Il y a des moments de découragement profond dans la vie d’une féministe, des périodes où tout est obscur. Heureusement, dans ces moments-là, Valeurs actuelles répond toujours présent pour nous remonter le moral. Ainsi, la couv de cette semaine a consolé toutes les féministes malheureuses.
On avait passé une semaine sacrément difficile. Les attaques contre l’IVG aux États-Unis nous glacent le sang. On se demande si on est vraiment en train d’assister à ça, de nos jours ? Est-ce que par hasard, on ne serait pas en train de basculer un chouia dans cet univers ? (...)

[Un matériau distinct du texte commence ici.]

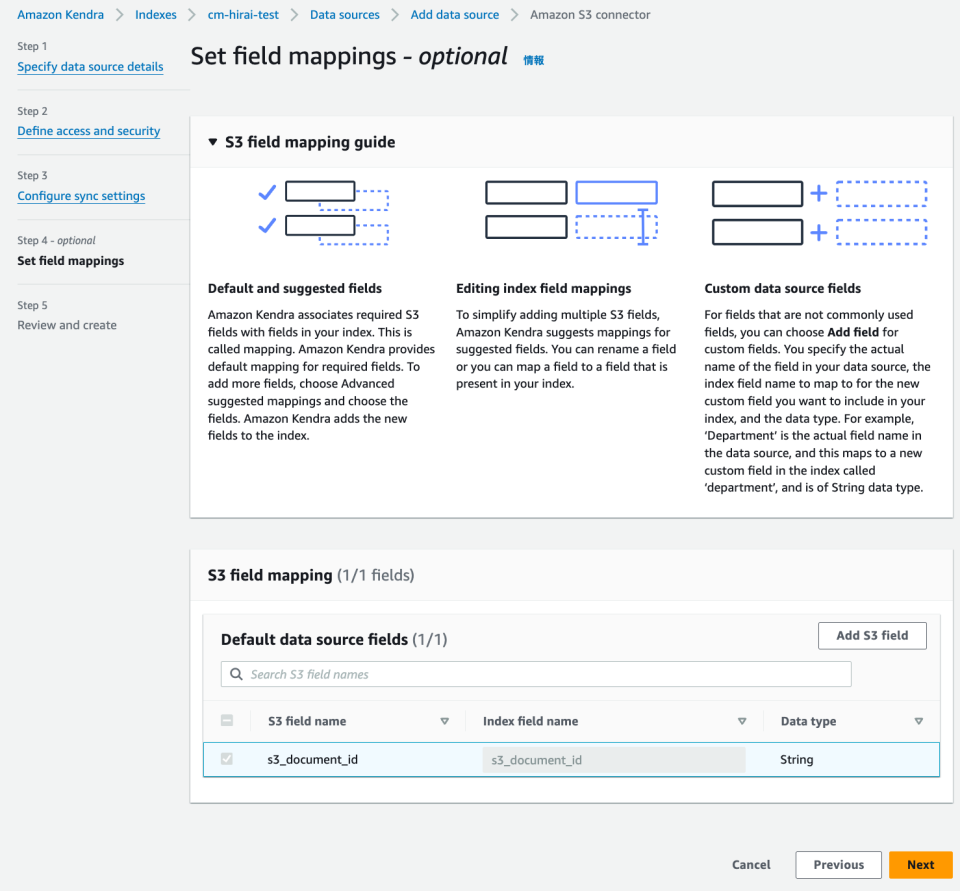Screen dimensions: 960x891
Task: Open Specify data source details step
Action: tap(90, 66)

Quand chacun·e d’entre nous s’est lancé·e dans le féminisme, on en avait marre que le niveau d’inégalités reste stagnant. On s’est dit qu’il fallait relancer le mouvement, redémarrer la marche pour l’égalité réelle. Personnellement, je n’avais pas anticipé que j’assisterai à un recul des droits des femmes.
Donc voilà, cette couv, c’est un peu de légèreté dans l’ambiance pesante du moment. Ça nous ferait presque croire que l’on a une influence énorme sur la société. On devrait peut-être l’envoyer à nos collègues américaines, pour qu’elles rient avec nous. Ah non, en fait. Parce que chez elles, ce sont des gens comme les rédacteurs de Valeurs actuelles qui sont au pouvoir, donc ça les ferait moyen rire. On a encore le privilège de pouvoir se moquer de cette couv, parce que cela reste minoritaire.
Mais malgré l’humour de la chose, ne croyez pas, chères Valeurs actuelles, que l’on n’a pas compris votre ruse de petits filous. On la connaît, votre tactique : plutôt que de parler des inégalités entre les femmes et les hommes, vous parlez des féministes. Vous décalez le sujet. C’est un coup classique.
On ne va pas analyser les disparités économiques monstrueuses, on va dire que les féministes se connaissent toutes et coordonnent leurs actions. Plutôt que de parler du corps féminin perpétuellement soumis aux diktats de la société et perçu comme un objet à disposition des hommes, on va faire un graphique avec des ronds, des flèches, des pointillés et des hachures pour montrer la nébuleuse des néo-féministes qui sont under cover dans des rédactions et en profitent pour glisser leurs idées nauséabondes de déconstruction des identités de genre.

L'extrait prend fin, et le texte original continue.